Aquatint is a technique used to create a tone in intaglio printmaking. Tiny particles of rosin powder are melted onto a metal etching plate and when the plate is placed in acid, the metal is eaten away (bitten) between these dots, which resist the corrosion. This creates something that will hold ink on the plate which, when printed on to damp paper with an etching press, will appear on the paper as a rich mark similar to watercolour.
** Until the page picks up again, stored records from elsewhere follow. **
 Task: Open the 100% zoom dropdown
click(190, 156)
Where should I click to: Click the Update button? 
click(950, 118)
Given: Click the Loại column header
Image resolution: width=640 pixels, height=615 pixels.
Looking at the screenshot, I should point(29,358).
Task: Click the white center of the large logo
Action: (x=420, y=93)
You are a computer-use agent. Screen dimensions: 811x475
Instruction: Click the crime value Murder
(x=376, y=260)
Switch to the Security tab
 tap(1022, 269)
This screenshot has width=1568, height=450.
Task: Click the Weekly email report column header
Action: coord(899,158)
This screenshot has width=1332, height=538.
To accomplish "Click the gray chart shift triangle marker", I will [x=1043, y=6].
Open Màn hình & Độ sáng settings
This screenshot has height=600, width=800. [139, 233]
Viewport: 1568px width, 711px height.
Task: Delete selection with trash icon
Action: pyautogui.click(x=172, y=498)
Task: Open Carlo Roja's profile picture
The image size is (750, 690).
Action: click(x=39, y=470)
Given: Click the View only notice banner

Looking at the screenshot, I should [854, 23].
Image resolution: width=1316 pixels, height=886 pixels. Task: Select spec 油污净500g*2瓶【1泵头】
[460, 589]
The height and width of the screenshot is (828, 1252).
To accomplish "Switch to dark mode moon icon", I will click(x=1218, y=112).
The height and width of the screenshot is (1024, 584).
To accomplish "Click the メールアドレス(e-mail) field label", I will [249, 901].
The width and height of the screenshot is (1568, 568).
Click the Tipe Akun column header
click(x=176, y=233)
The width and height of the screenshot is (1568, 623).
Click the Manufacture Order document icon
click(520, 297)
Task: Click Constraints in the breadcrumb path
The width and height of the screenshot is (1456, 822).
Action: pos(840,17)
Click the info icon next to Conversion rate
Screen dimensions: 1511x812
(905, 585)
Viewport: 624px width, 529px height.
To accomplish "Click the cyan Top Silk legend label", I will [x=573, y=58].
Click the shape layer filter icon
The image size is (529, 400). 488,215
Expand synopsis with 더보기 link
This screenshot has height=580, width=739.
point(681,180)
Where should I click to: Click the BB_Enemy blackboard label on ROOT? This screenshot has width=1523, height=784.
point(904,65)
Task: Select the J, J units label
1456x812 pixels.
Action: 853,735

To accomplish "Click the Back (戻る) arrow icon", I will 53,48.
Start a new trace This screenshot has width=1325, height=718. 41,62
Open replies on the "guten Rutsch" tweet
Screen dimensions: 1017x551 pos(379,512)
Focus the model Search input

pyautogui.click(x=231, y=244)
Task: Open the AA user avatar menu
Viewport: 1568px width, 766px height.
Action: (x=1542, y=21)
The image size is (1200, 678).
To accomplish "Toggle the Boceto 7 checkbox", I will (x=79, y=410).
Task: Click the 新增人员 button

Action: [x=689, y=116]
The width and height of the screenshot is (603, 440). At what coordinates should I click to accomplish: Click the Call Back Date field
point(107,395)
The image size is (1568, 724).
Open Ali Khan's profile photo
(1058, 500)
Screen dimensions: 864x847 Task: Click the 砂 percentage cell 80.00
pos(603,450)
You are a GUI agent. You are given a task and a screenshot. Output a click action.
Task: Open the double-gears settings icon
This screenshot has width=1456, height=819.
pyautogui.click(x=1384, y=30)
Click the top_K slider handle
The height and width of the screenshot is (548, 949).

The shade of the tone created depends how long the plate has been exposed to the acid. By painting varnish (stopping out) on to the plate to prevent areas being bitten further, and working in stages from light to dark by putting it in acid many times, a whole range of tones can be created. The bite is cumulative, so if you put the plate in the acid for ten seconds, stop out an area, and then put it in the acid again for 20 seconds, when you remove the varnish you'll have a lighter area (ten seconds) and a darker area (30 seconds, because it had already been bitten for ten seconds before the second bite). Writing down the times for all the different stages is essential, because it's easy to get confused!
I love this technique because it you can create painterly effects but it also has that magic of printmaking where you never know for sure how it's going to look until you print it. Using the aquatint process is exciting, challenging and gives a wonderful depth of tone.